To determine feasibility and practical limitations of automating a multiplexed tandem mass spectrometry method for screening up to 2,000 newborns/day for the following diseases and their respective enzyme deficiencies: Krabbe (GALC), Gaucher (ABG), Fabry (GLA), and Pompe (GAA) and to determine the range of activities from normal specimens and disease controls.
A multiplex method for screening newborns for the above lysosomal storage disorders was evaluated and modified for high-throughput screening. The modified method was used to measure the enzyme activities of over 7,500 unidentified newborns dried blood spots and diseased controls.
Reductions in reagent volumes were as follows: organic transfer volume by 33%; eluent used for the solid phase extraction by 50% and sample reconstitution volume by 50%. In addition, the quench time was altered. These adjustments reduced processing time, and overall solvent and labware consumption. Tandem MS/MS was complete in 90s and instrumentation andthe preliminary GALC, ABG, GLA, and GAA mean enzyme activities of unidentified newborns (compared with their diseased controls) are 3.74 (0.31), 23.9 (0.43), 13.3 (0.51), and 17.6 (0.42) respectively (all units are ìmol/L/h). These results compared favorably to other data presented in the literature.
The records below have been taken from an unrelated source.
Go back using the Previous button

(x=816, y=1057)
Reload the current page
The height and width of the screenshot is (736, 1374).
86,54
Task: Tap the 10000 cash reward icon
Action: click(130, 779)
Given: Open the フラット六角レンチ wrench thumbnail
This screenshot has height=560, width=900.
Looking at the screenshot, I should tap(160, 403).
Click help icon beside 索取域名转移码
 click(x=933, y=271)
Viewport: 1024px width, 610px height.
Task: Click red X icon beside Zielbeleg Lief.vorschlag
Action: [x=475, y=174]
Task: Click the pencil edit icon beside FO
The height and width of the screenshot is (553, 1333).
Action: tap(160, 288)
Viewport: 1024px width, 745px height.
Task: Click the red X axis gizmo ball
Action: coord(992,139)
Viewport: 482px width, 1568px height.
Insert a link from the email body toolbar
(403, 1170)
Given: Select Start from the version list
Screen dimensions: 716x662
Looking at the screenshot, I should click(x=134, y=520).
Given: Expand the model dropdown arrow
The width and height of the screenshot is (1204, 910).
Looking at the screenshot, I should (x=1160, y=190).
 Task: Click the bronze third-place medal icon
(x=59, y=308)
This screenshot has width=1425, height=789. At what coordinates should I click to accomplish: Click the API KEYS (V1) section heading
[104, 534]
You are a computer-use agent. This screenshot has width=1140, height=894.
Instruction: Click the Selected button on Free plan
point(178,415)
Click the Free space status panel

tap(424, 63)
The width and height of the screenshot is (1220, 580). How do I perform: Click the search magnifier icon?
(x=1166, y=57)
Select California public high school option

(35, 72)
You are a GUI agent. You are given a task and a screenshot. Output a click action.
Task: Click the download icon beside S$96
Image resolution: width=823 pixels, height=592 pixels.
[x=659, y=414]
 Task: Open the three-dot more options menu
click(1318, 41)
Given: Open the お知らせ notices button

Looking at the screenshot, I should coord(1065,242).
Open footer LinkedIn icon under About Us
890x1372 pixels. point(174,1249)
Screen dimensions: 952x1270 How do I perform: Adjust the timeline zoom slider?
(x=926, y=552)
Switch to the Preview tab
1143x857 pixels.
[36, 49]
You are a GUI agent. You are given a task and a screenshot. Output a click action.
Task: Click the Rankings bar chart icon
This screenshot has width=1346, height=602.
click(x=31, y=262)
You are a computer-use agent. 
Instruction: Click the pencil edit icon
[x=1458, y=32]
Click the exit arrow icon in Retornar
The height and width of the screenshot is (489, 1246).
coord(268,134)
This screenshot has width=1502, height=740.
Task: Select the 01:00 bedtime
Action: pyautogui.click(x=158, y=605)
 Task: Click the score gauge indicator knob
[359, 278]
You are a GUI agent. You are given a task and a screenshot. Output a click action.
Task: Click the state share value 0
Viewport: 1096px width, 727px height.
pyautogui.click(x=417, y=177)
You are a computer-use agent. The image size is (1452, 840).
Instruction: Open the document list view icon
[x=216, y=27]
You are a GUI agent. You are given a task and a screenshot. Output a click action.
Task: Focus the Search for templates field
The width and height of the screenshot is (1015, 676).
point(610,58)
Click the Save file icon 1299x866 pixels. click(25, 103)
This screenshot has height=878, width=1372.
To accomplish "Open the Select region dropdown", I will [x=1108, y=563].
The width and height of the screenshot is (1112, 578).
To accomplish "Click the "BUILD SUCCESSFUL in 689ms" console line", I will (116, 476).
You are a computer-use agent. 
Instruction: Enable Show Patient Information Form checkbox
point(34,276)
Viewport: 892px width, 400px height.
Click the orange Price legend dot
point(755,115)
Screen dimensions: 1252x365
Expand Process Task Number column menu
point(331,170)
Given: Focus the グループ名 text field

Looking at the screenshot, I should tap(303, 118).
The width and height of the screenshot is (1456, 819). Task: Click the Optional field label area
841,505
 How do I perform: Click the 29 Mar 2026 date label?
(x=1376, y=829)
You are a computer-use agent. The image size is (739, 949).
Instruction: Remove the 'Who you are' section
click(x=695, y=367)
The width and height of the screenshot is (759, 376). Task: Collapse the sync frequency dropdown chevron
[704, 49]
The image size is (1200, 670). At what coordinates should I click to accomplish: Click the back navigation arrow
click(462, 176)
These method changes decreased the total processing time of a single plate from 160 to 90 minutes (43% reduction) using our liquid handling equipment, making it feasible for future testing of up to 2000 specimens/day. A schematic of how this could be achieved will be presented along with updates on population data using the revised procedure.
Support for this work was provided by the New York State Department of Health.